You’ll also need to dethatch and aerate your lawn in the fall, giving your lawn enough time to heal before reseeding in the spring. Dethatching and aeration is necessary because of a thick, organic material that accumulates at surface-level.
Fescue grass is great for withstanding both cold and warm climates, making it prominent in transition states. It is considered extremely versatile, and is a great option for a lawn seed. Even with its ability to withstand the heat, it is considered a cool-season grass. Its growth period tends to be in early spring and the fall.
Fescue roots can extend a couple feet into the ground, which is much deeper than other cold-season grasses. Unlike Bermuda and Zoysia grasses, which tend both above and below ground, fescue grows in clumps above ground.
This could be considered both good and bad in terms of lawn care. The grass will not spread rapidly, which means it is easy to keep out of unintended spaces like gardens. However, it does not self-repair very easily, which means more maintenance will be required if the lawn is damaged. Generally, fescues are considered to have low grooming and maintenance levels.

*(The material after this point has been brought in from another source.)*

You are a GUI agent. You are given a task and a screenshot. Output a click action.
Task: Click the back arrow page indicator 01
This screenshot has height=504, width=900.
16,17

Fescue is a broad term, because there are over 300 species of the grass. Some of the most popular have been provided by fescue.com.
Tall fescue grass is a durable grass that can withstand the wear and tear of athletic activity. The grass is very shade tolerant, even more-so than grasses intended for cooler weather.
Creeping red fescue grass features very fine blades. It is also blended into other seeds, such as bluegrass, to add shade tolerance. Creeping red fescue is fairly easy to maintain, as it does not require much irrigation or fertilization.
Hard fescue grass is best suited for areas of higher elevation. It features a stunning blue-green color and does not need to be mowed frequently. In fact, hard fescues are meant to be left at longer lengths of at least three inches. They are great for areas that have drainage and runoff issues.
How to Grown Your Own Grass
If you’d prefer to grow your own lawn instead of installing turf, consider these tips from Green View Fertilizer.
Purchase Quality Grass Seed
Much like anything in life, you’ll get out what you put in. If you expect to have a lush, green, quality lawn, you’re going to want to pick a high-quality seed. Seeds that are highly-rated will carry a stamp of approval from the National Turf Evaluation Program.
Perhaps more importantly, you need to select a seed best-suited for your area. Climate is one of the biggest factors in whether you will be successful planting grass seed. If you pick the wrong type of grass seed, your seed will not grow. Furthermore, the type of seed you choose will determine when during the year you should plant the seed.
Investing more in quality grass seed can save you money in the long run. Skimping out on grass seed could mean you’ll end up paying more for fertilizer and other lawn maintenance tools.
Planting the Seed
When planting, your goal should be to place 16 seeds per square inch. It would obviously be impossible to be that precise, so use a spreader or mechanical seeder for large areas of your lawn. Spread seed by hand in smaller areas that the seeder couldn’t access. Spreading the seed doesn’t need to be an exact science, but you should try to spread the seed evenly.
Plenty of Water
Ample amounts of water will encourage germination, so you’ll want to keep your seed bed frequently moisturized. You want to avoid saturating the area, and should instead seek to lightly water it. Your goal should be to water the seed at least once a day until it grows two inches high.
Avoid Weed Killer
You’d think a weed control product would protect new seed, but it actually ends up damaging it. Avoid putting weed killer down until the grass has fully germinated. As a rule of thumb, weed control products should not be put down until you’ve mowed the lawn at least three times.